Water is the foundation of survival and the origin of civilization. It nourishes all living things and sustains endless life, yet it exhibits highly anomalous physical properties and remains one of the least understood substances. Professor Wang Biao and Professor Sun Changqing from the Center for Interdisciplinary Science Research, together with their collaborators, took the lead in verifying the existence of the polarized super-solid state and temperature-induced quasi-solid state of water through extensive spectroscopic experiments and theoretical calculations, and clarified their core characteristics and functions.

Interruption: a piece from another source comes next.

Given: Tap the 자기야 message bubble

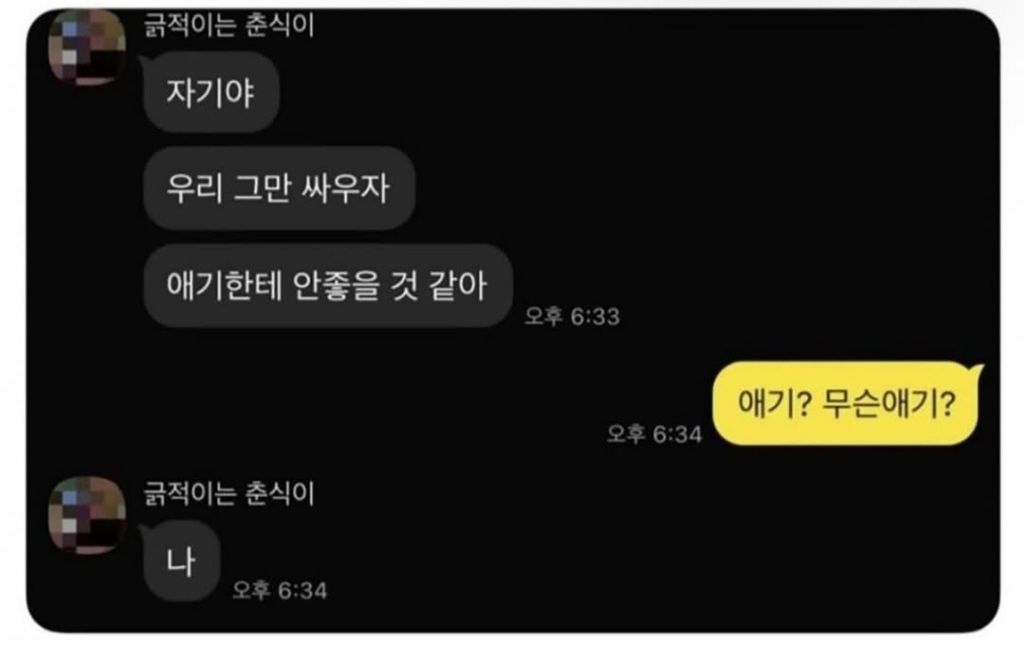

Based on the theory of hydrogen bond coupled excitation polarization and cooperative relaxation (HBCP) of O:H-O bonds, the research team proved that the cooperativity of segmented specific heat of hydrogen bonds uniquely defines the temperature-driven phase transition and density evolution of water under atmospheric pressure, as well as the existence of the quasi-solid state featured by cold expansion. This clarifies the essential mechanism of hydrogen bond relaxation behind the floating ice phenomenon.

The team also discovered that molecular undercoordination or electric field polarization can induce the formation of the super-solid state. This state possesses a series of extraordinary properties: low density, high elasticity, excellent lubricity, high toughness, low freezing point, high melting point, high thermal diffusivity, high reflectivity, high surface charge density, long-lived electron-phonon states, high chemical activity, and strong catalytic effect. The findings reveal the common physical mechanisms underlying various natural phenomena, including surface premelting and lubrication of ice, surface toughness and hydrophobicity of water, the Mpemba effect (hot water freezes faster), and the low-temperature superelasticity of ice fibers.

In-depth research has established the correlation among the physical properties of droplets — such as shell thickness, mass density, loaded charge, work function, local electric field intensity, vibration frequency, freezing point variation, and electron-phonon lifetime — as well as their scaling rules related to droplet size. It provides theoretical guidance for in-depth research and application development of droplet surface properties.

The discovery and validation of these new phases of water fundamentally resolve a series of long-standing puzzles regarding water. It also offers new perspectives for the understanding and regulation of material science and life processes, covering fields such as deep processing of water, hydration reactions, energy storage of explosives, dipolar atomic catalysis, hydrovoltaics, water-assisted catalysis, solid-liquid interfaces, chemical adsorption, and low-dimensional high-temperature superconductivity.